D. Financial Obligations. All of the Bonds, as to all Debt Service
Requirements thereof, shall be payable solely out of the Pledged Revenues and the funds and
accounts pledged hereunder. The Owners of the Bonds may not look to the general or any other
fund of the City for the payment of the Debt Service Requirements thereof, except the special
fund and account pledged therefor, and the Bonds shall constitute special and limited obligations
of the City.
Section 4. Sale of Bonds.
A. Purchaser's Proposal; Award of Contract. A proposal for the purchase of
the Bonds upon terms favorable to the City has been received from the Purchaser, and the
Financial Officer of the City has recommended that said proposal be accepted by the Council.

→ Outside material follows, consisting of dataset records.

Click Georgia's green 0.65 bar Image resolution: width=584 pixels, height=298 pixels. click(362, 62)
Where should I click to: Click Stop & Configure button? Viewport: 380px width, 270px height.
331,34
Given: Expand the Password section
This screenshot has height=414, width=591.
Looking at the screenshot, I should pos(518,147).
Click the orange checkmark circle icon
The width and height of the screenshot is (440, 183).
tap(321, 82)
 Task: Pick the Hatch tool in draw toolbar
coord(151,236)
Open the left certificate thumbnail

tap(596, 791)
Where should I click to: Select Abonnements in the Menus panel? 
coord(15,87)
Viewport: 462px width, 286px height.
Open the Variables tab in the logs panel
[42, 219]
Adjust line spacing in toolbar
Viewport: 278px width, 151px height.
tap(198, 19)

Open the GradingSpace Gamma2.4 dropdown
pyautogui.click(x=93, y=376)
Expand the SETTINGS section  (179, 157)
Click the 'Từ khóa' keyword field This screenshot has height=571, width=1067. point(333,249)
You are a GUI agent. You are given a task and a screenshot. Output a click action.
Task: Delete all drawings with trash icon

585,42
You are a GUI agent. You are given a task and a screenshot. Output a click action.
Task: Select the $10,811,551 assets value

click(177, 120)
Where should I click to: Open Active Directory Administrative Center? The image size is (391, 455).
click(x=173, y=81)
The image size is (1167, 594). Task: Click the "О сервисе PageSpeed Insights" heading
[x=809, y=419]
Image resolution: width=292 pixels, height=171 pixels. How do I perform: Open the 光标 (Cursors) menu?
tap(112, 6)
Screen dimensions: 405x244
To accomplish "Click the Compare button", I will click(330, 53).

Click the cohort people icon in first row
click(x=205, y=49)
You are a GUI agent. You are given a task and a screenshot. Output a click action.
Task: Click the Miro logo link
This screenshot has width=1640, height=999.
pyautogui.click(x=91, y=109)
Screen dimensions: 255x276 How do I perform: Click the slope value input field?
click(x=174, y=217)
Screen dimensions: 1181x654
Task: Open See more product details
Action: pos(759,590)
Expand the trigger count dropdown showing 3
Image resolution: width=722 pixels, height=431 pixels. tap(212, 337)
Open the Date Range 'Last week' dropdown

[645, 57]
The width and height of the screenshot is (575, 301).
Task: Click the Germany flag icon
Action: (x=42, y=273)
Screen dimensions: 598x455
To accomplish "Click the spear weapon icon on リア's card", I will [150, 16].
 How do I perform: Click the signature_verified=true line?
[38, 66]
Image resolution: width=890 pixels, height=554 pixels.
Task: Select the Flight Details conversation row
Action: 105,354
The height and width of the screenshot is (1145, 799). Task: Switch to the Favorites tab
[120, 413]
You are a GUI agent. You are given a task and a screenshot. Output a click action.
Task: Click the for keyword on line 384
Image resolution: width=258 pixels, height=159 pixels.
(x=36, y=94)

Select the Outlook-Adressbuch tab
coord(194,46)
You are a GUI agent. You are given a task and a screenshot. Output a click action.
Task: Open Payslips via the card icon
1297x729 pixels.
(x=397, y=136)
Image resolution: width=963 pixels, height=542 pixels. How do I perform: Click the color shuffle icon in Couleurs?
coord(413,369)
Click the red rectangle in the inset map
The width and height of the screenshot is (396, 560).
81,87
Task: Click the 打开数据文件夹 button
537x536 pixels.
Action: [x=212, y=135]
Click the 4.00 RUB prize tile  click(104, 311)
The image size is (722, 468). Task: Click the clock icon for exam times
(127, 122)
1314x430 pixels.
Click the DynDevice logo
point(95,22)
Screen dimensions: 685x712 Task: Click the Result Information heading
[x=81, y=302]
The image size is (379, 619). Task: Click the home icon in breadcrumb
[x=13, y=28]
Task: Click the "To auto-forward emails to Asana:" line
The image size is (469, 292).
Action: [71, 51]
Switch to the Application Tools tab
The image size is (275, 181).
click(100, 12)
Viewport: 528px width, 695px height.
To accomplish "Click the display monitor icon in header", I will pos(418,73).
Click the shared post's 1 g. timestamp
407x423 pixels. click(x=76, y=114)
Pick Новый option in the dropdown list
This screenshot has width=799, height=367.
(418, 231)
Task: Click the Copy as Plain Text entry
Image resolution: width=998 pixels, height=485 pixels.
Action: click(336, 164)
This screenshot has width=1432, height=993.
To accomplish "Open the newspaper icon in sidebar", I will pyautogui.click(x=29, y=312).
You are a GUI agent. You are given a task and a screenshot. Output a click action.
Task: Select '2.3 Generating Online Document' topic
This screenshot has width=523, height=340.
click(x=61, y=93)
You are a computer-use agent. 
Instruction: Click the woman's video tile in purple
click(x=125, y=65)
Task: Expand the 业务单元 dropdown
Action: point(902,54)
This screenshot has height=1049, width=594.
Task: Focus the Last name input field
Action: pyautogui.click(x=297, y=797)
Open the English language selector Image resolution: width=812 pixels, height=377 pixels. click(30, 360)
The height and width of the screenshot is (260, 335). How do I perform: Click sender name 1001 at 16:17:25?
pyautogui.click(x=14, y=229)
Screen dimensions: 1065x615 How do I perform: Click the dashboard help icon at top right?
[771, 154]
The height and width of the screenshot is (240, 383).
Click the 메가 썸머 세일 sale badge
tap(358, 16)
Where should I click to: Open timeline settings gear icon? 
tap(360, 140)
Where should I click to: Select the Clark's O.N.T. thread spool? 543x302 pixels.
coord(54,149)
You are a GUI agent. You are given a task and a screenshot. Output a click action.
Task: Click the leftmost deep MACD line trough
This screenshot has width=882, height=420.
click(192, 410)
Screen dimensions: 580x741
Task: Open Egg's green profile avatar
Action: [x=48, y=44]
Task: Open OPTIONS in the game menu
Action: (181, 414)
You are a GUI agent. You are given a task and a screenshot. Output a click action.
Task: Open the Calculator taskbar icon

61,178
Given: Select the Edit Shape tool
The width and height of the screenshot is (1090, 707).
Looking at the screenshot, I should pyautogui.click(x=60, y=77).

The contract for the purchase of the Bonds is hereby awarded to the Purchaser at a price equal to
the aggregate principal amount of the Bonds upon the terms set forth in this Ordinance.
B. Approval of Investment Letter. The Council hereby approves the form of
the Investment Letter that is on file in the office of the City Clerk, with such changes therein, if
any, not inconsistent herewith as may be approved by the Financial Officer of the City.
Section 5. Disposition of Bond Proceeds and Pledged Revenues; Funds and Accounts
Adopted or Created by Ordinance; Security For Bonds.
The proceeds of the sale of the Bonds and the Pledged Revenues received by the
City shall be deposited by the City in the funds described in this Section 5, to be accounted for in
the manner and priority set forth in this Section 5.
Neither the Purchaser nor any subsequent Owner of any Bond shall be responsible
for the application or disposal by the City or by any of its officers, agents and employees of the
moneys derived from the sale of the Bonds or of any other moneys designated in this Section 5.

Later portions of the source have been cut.